Why Did Wynn’s Stock Shed 20% Of Its Value In A Week?
Wynn Resorts (NASDAQ: WYNN) reported its Q2 2019 earnings earlier this week, with its core casino revenues falling 3.5% sequentially from the already low levels seen in Q1 2019. In this article, Trefis analyzes the recent events leading to reduced investor confidence towards casinos in Macau, and the possible impact on Wynn’s yearly earnings.
Trefis updated Wynn Resorts’s valuation to $136 per share – down 5% from our the older level of $143 a share due to soft Q2 performance, and expected headwinds for the rest of the year as detailed further below. You can view our interactive dashboard on Wynn Resorts Earnings to observe the quarterly revenue trends and modify forecasts to gauge the impact on its stock price. Additionally, you can find more of our Consumer Discretionary sector data here.
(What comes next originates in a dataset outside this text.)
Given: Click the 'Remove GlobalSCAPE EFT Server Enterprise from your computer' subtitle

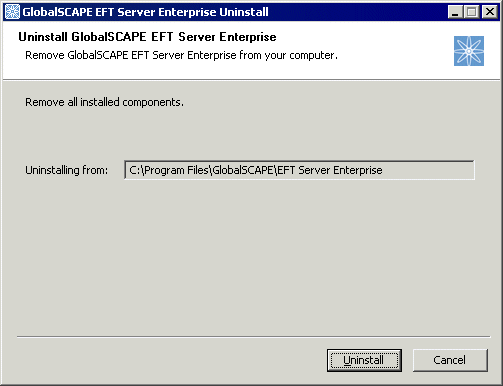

A Quick Look at Wynn Resorts’ Revenues
Wynn reported $7.7 billion in Total Revenues for full-year 2018. This included four revenue streams:
- Casino: $5.5 billion in FY2018 (72% of Total Revenues). This segment includes income from regulated gambling activities at Wynn properties. Macau and Las Vegas properties contribute 90% and 10% of the casino revenues, respectively.
- Rooms: $843 million in FY2018 (11% of Total Revenues). This segment includes income from visitors/tourists who lodge in Wynn properties. Macau and Las Vegas properties contribute 35% and 65% of the room revenues, respectively.
- Food and Beverage: $867 million in FY2018 (11% of Total Revenues). This segment includes income from restaurants at Wynn properties. Macau and Las Vegas properties contribute 25% and 75% of the Food and Beverage revenues, respectively.
- Entertainment and Retail: $491 million in FY2018 (6% of Total Revenues). This segment includes income from retail stores at Wynn properties, per different agreements. Macau and Las Vegas properties contribute 54% and 46% of the Entertainment and Retail revenues, respectively.
An Overview of Recent Events In Hong Kong, And Their Impact On Casinos In Macau
- In February 2019, the Hong Kong government introduced an extradition bill that included an extradition policy for Mainland China. The bill triggered protests in Hong Kong with protesters demanding its total withdrawal.
- The demonstrations in Hong Kong have gradually grown large enough for the United States to issue a travel advisory earlier this week.
- Moreover, China has hinted at a possible military intervention to bring stability in the region.
- The protests in Hong Kong have had a direct impact on activities in the region as a whole. Located just 40 miles from Hong Kong, Macau has seen a notable reduction in activity due to the protest.
- Also, Hong Kong accounts for nearly 15% of the total tourist population visiting Macau, and sharp reduction in tourists from Hong Kong to Macau led to an 8% sequential reduction in number of tourists in Macau in the month of June (according to visitor statistics released by DSEC).
- Although the numbers for July are yet to be released, investors expect a sharp drop due to ongoing demonstrations – a trend that is likely to remain over coming months.
How Does It Impact Wynn Resorts?
In its recent earnings release, Wynn Resorts reported a sequential drop in casino revenues.
- This was primarily due to a sharp drop of 33% (y-o-y) in VIP turnover at Wynn Macau and a modest decrease at Wynn Palace.
- Besides VIP gaming, slot handle also declined at both Wynn properties, and growth in mass-market games also trended lower
- Mass and slot gaming revenues came within the expectations as Macau is observing a slowdown this year.
- The possibility of ongoing clashes hurting the stability of the region has investors worried about a significant drop in tourist inflow from Mainland China as well as Hong Kong over the rest of the year
- Notably, Mainland China and Hong Kong account for nearly 80% of Macau’s tourists.
- To put things in perspective, a 20% decline in mass-market table games drop for Wynn would reduce our estimate for hurt Wynn’s earnings enough to justify a 16% reduction in share price estimate from $136 to $114.